Jumpstart Lab > Course Resources > DCWeek

DCWeek

In this project you’ll work with the attendee data for a conference supplied in a CSV file. This data comes from an actual conference, though identifying information has been masked.

The techniques practiced in this lab include:

You’ll need these two source files:

Bootstrap

If you haven’t already setup Ruby, visit http://jumpstartlab.com/resources/general/environment/ for instructions.

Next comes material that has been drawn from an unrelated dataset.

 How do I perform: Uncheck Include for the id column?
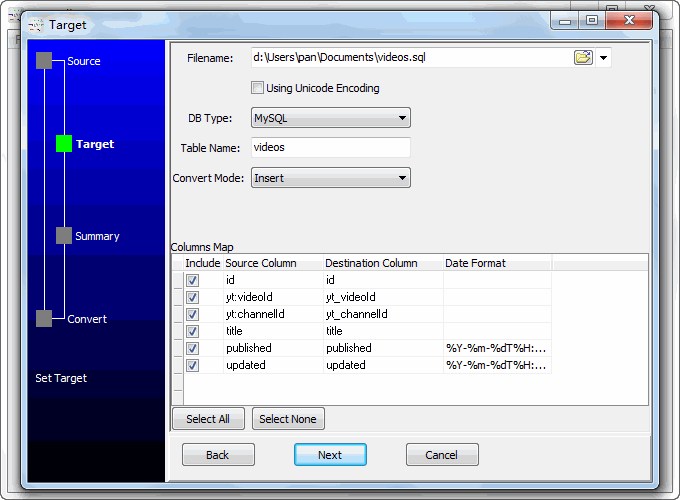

Go to your command line and enter:

Next open RubyMine and…

Start with this code framework:

require "rubygems"
require "fastercsv"

class JSAttend
  attr_accessor :file
  attr_accessor :headers
  def initialize
    puts "JSAttend Initialized."
  end

end

jsa = JSAttend.new

In RubyMine, click the RUN menu at the top, then RUN again. Your output should look something like…

JSAttend Initialized.

Process finished with exit code 0

Iteration 0: Basics of a CSV File

CSV files are great for storing and transporting large data sets. They’re most commonly created from Excel spreadsheets, but since a CSV is really just a plain text file, they’re pretty easy to interact with from ANY program. First thing to do is to get an object created for the file. Add this method to your class:

def open_file
  filename = "event_attendees.csv"
  puts "Trying to open the file with FasterCSV"
  @file = FasterCSV.open(filename, {:headers => true, :return_headers => true, :header_converters => :symbol})
  @headers = @file.readline
end

Then go into your initialize method and add open_file as the first line. The whole file should now look like this:

require "rubygems"
require "fastercsv"

class JSAttend
  attr_accessor :file
  attr_accessor :headers

  def initialize
    open_file
    puts "JSAttend Initialized."
  end

  def open_file
    filename = "event_attendees.csv"
    puts "Trying to open the file with FasterCSV"
    @file = FasterCSV.open(filename, {:headers => true, :return_headers => true, :header_converters => :symbol})
    @headers = @file.readline
  end
end

jsa = JSAttend.new

Run the program and you should get an error that starts like this:

Trying to open the file with FasterCSV
/Library/Ruby/Gems/1.8/gems/fastercsv-1.5.0/lib/faster_csv.rb:1193:in `initialize': No such file or directory - event_attendees.csv (Errno::ENOENT)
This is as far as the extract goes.